I think we can start with a generic error message and improve it with more friendly customization and action recommendations for the most common cases.

@Wwwsylvia Sounds good to me. I also agree with "the template should clearly indicates which operation failed, where it occurred, and the reason for the failure". Can we agree on the following guiding principles? Are these feasible?

  • Avoid too verbose and technical terms in the error message, such as "operation 'FetchReference'". Operation-level information can be a part of the debug logs for developers. If necessary, we could prompt users in the error message to use -d to get debug logs
  • Do not output the internal Go struct dumps map[Action:pull ...]. Similar as above
  • Keep the error message short and neat. Avoid repeated information
  • If the error type can be identified in a few common cases, provide actionable suggestions as much as we can

FeynmanZhou avatar Jun 20 '25 06:06 FeynmanZhou

Operation-level information can be a part of the debug logs for developers. If necessary, we could prompt users in the error message to use -d to get debug logs

IMO Including operation information in the error message is not harmful. If we only include it in the debug logs, users would need to rerun the failed command with --debug to get the information.
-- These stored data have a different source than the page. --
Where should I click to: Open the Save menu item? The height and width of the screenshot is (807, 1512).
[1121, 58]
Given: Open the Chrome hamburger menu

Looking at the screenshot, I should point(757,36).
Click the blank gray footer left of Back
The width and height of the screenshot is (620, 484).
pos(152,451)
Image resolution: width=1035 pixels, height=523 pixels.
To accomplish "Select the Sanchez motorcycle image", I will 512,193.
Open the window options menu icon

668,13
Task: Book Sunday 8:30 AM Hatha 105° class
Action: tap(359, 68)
Do not output the internal Go struct dumps map[Action:pull ...].

The detailed error is part of the underlying Err field returned by oras-go. In this case, the error unauthorized: authentication required: [map[Action:pull Class: Name:library/hello-world Type:repository] map[Action:push Class: Name:library/hello-world Type:repository]] originates from the registry response.

Keep the error message short and neat. Avoid repeated information

Do you have any suggestions for improving the error message template? Error: operation "<Op>" failed on <Origin> <target_type> "<target_path>" (reference: "<target_reference>"): <Err>

Wwwsylvia avatar Jun 20 '25 13:06 Wwwsylvia

Per our discussion, here is what we aligned for the error message structure

{Error}: {Describe what happended} 
{Error response from registry}: {Error description (HTTP status code can be printed out if any)}
{{Inner Error}: {Describe what happended behand the scenes to help troubleshoot the root cause. This error message generated by the underlying library such as oras-go.}
[Usage: {Command usage}]: {If wrong command or flag used}
[{Recommended solution}]: {Optional. If the error type can be identified in a few common cases, provide actionable suggestions as much as we can.}
$ oras cp docker.io/library/hello-world:v1 localhost:5000/test:v1
 
Error: failed to copy from source remote repository "docker.io/library/hello-world" (reference: "v1")
Inner error: operation "FetchReference" failed: docker.io/library/hello-world:v1: not found
Error from registry: unauthorized: authentication required: [map[Action:pull Class: Name:library/hello-world Type:repository] map[Action:push Class: Name:library/hello-world Type:repository]]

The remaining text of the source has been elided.